Cuando ya llevaban la mitad del camino hacia al callejón, Randy se fijó en una figura que apareció por una de las calles transversales. Se encontraba detrás de la pareja, a una distancia considerable. Era un hombre, ataviado con un oscuro traje, un largo sombrero y una especie de capa que sobrevolaba gracias a una ráfaga de viento que se había levantado de repente. Echó a andar y a Randy le extrañaron sus gráciles y firmes pasos. No era una forma muy normal de andar. Además, le pareció que sus pies no tocaban el suelo. Un sudor frío le recorrió la espalda, no le gustaba nada ese extaño tipo. Se fijó mejor y comprobó que parecía levitar por el aire. Con la boca abierta, se santiguó ( recuerdo de su paso por el orfanato ) y observó como, con una rapidez inhumana, se avalanzaba hacía la pareja, completamente absortos en su etílico mundo, agarró al hombre por la nuca y le rompió el cuello con un violento movimiento. Pudo escuchar el crujido de las vertebras quebrándose. La mujer se giró, sin saber qué demonios acababa de suceder, y el extraño le agarró de una muñeca, la atrajo hacia él, la agarró del pelo y echó hacia atrás su cabeza, dejando al descubierto su cuello. Randy creyó volverse loco cuando contempló los ojos de aquel hombre, o lo que quiera que fuese. Eran rojos, brillantes, como los de un animal. Abrió la boca y mostró unos afilados y demoníacos colmillos. Con brusquedad los clavó en el cuello de la desdichada muchacha. Desde su escondite en el callejón, Randy pudo escuchar con claridad los sorbos y chupetones que procedían de la boca de aquel ser procedente del averno. La chica agitaba su cuerpo, sin proferir lamento o grito alguno. Arrojó el cuerpo inerte de la mujer y se limpió la boca, cubierta de sangre, con la manga de su traje.

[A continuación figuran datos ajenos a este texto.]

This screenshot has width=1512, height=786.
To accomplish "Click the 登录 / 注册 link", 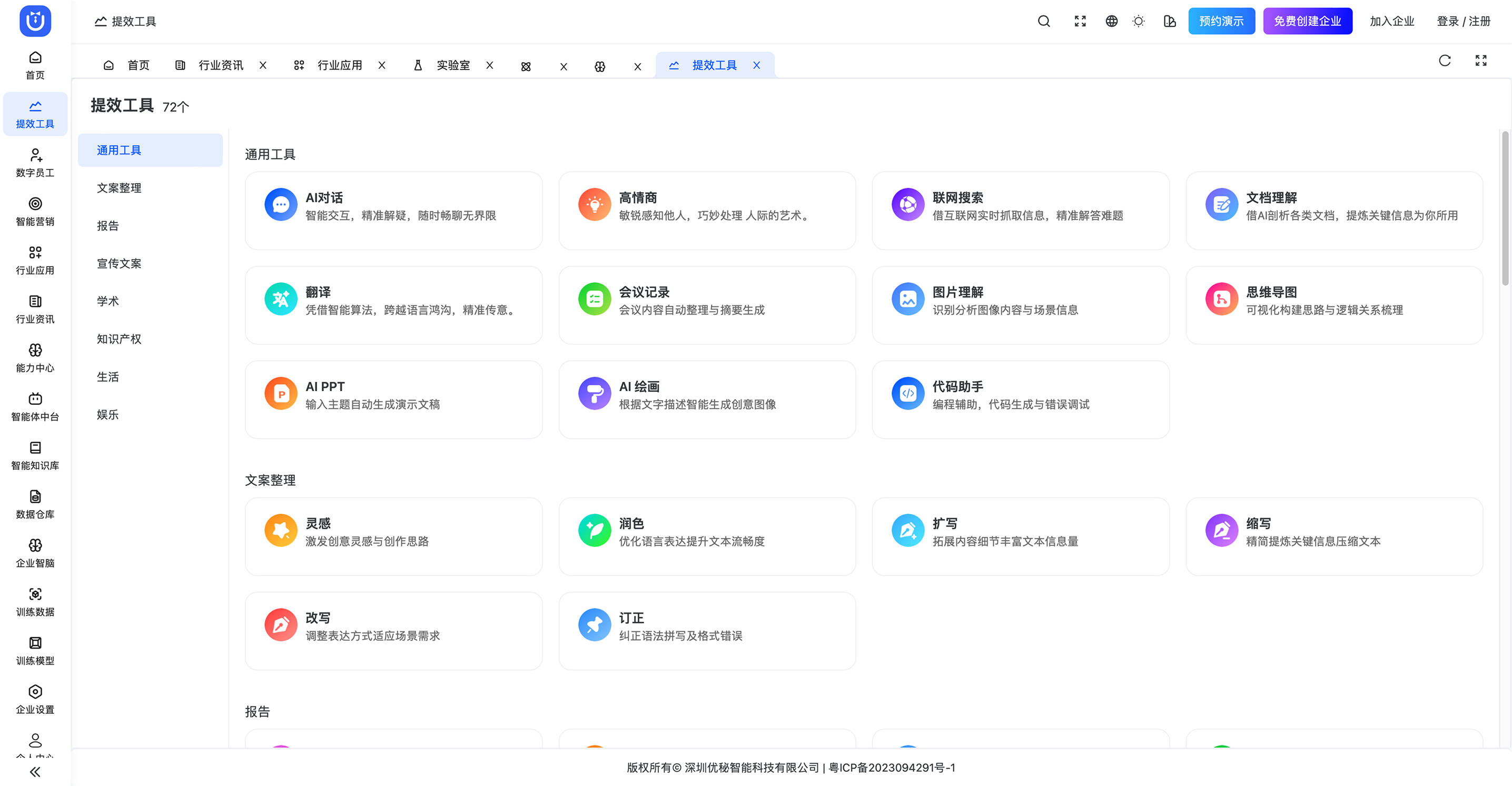I will [1463, 21].
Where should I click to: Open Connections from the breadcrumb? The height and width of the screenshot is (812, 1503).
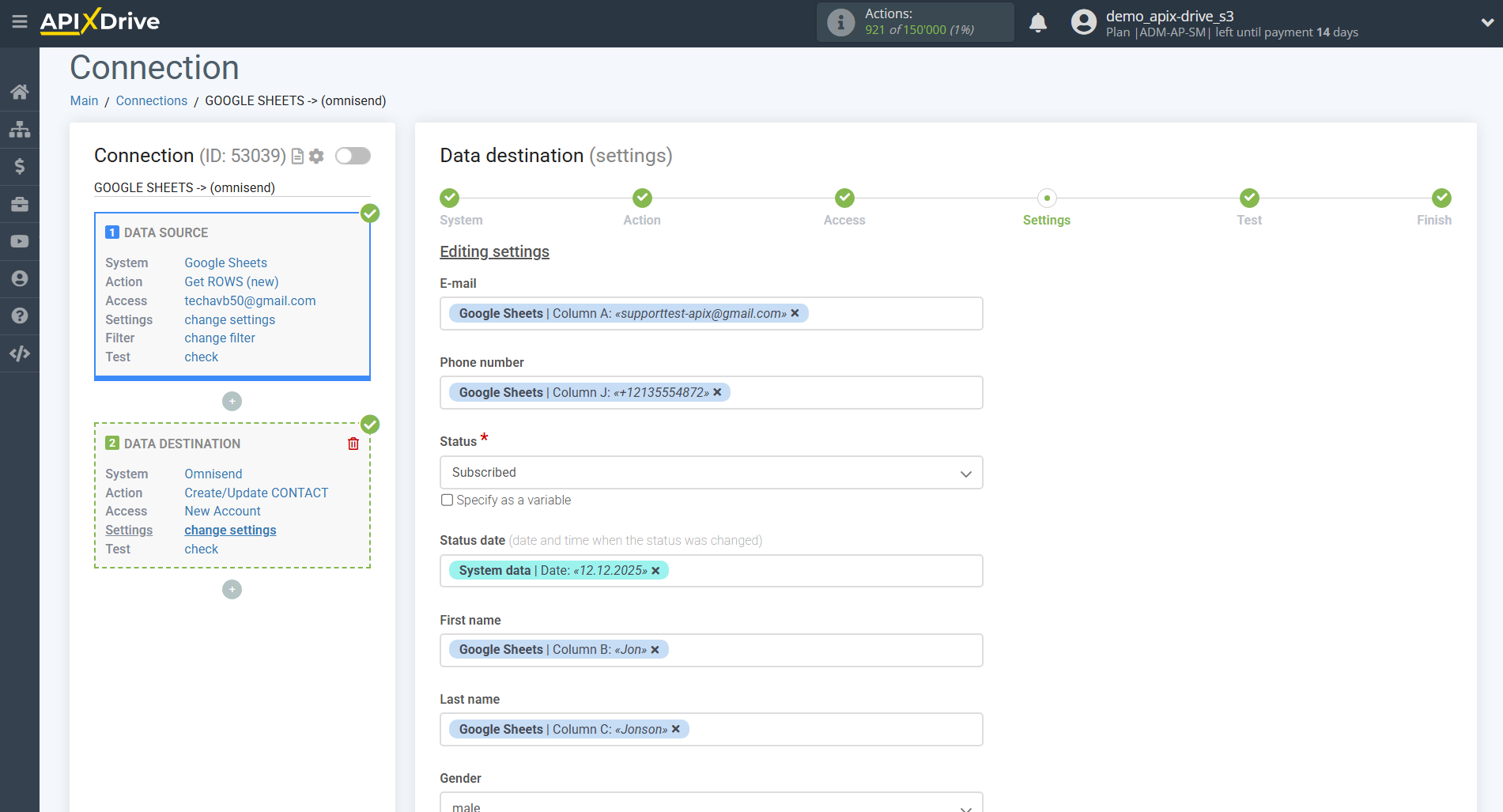[151, 100]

Randy, tembloroso y muerto de miedo, se había metido unos de sus puños en la boca para no chillar y no advertir de su presencia. El extraño se quedó mirando en su dirección y, tras unos angustiosos segundos, se dió la vuelta y echó a "andar". Cuando vió que desaparecía de su vista, Randy salió del callejón, buscó en la gabardina la botellita de jarabe (necesitaba un trago con urgencia )9181940-negro-de-ojos-rojos-de-gato-en-la-oscuridad-de-la-n.jpg y al acercarla a su boca, sus manos temblorosas hicieron que se le resbalara de los dedos. La botella cayó al suelo, rompiéndose en añicos. El sonido de cristales rotos retumbó en las calles vacías.

Paralizado por los acontecimientos, miró al frente y entre la fina lluvia, que caía sin parar, vió dos luces rojas al fondo de la calle, camufladas en la oscuridad. Sabía bien que no eran ninguna luz, tenía muy claro lo que realmente eran.

Rebuscó en la gabardina el revolver y cuando, por fin, consiguió sacarlo, supo que era demasiado tarde y que ya no iba a dormir junto a los peces y que sus años de andanzas habían terminado. Notó un dolor punzante en su cuello y se lamentó de que no le hubiera dado tiempo a echar un último trago.....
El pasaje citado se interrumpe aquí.